おまけ
「わぁ。大きな花びら」
誰も知らないであろう、森の中で見つけた桜並木を二人で歩いていると、一つだけ周りよりも大きく咲いている桜の花を見つける。
近づいて眺めていると、柔らかな風が枝を揺らし、小さな花びらが舞い落ちる。そのうちの一つが大きな花の上に乗り、次の風に誘われてまた舞い落ちる。
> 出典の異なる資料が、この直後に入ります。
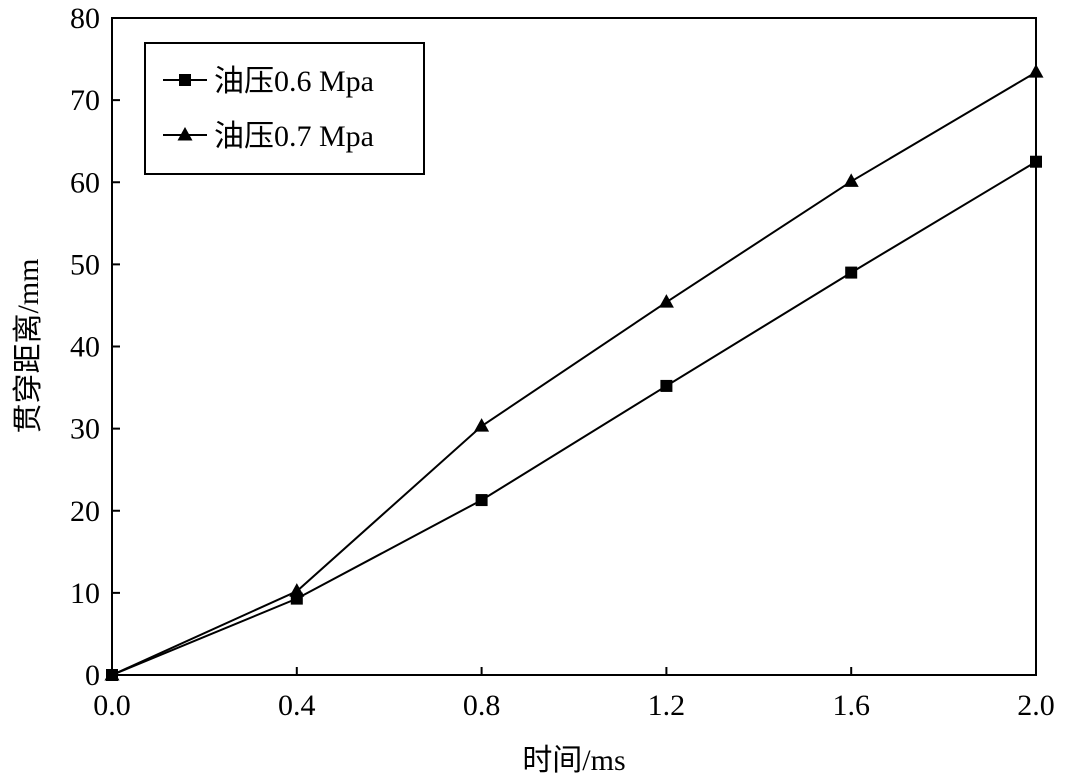  I want to click on legend-box, so click(284, 108).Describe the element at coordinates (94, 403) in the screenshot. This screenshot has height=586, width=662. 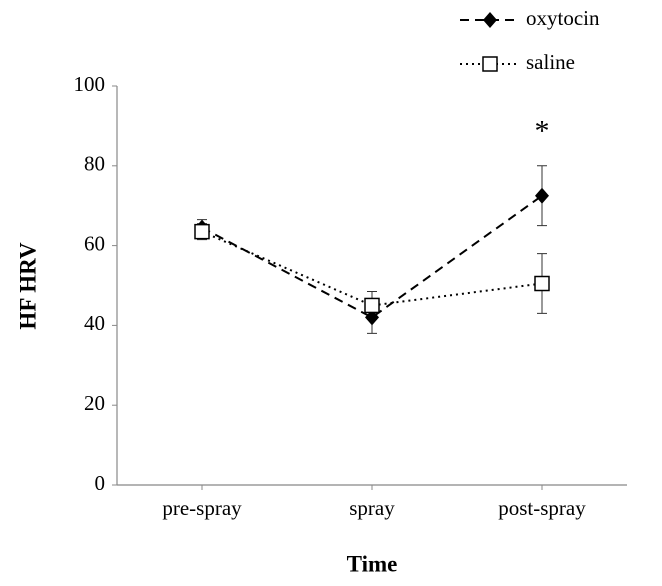
I see `y-tick-label: 20` at that location.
一年前、俺はもっと大きな花の下でファーストキスをした。
人差しそっと指を唇に当てると、あの時の感触が蘇ってくる。思い出すだけで幸せな気持ちになれる、人生で一度しかない、甘い口づけ。
「どうしました?」
「ん? ああ……」
「ほら、呆けてないで行きましょう。……あなた」
少し恥ずかしそうに言って、腕を組み、嬉しそうに俺の腕に頭をつける。そのお腹は随分と大きくなった。もうすぐ新しい命が産声を上げるだろう。
そのことに不安を感じる毎日。果たして三十路童貞だった俺に、父親が務まるのだろうか。こんな情けない俺が、生まれてくる我が子に、何かを教えてあげられるのだろうか。
「……いや、違うな」
「?」
俺の独り言に妻が首を傾げる。俺は「ごめん独り言」と言って笑う。すると妻も笑ってくれる。
柔らかい日差しの中、ようやく出会った本当に愛せる女性と、生まれてくる子供と共に、俺はゆっくりと歩み続ける。
悠久の時が終わる、その時まで。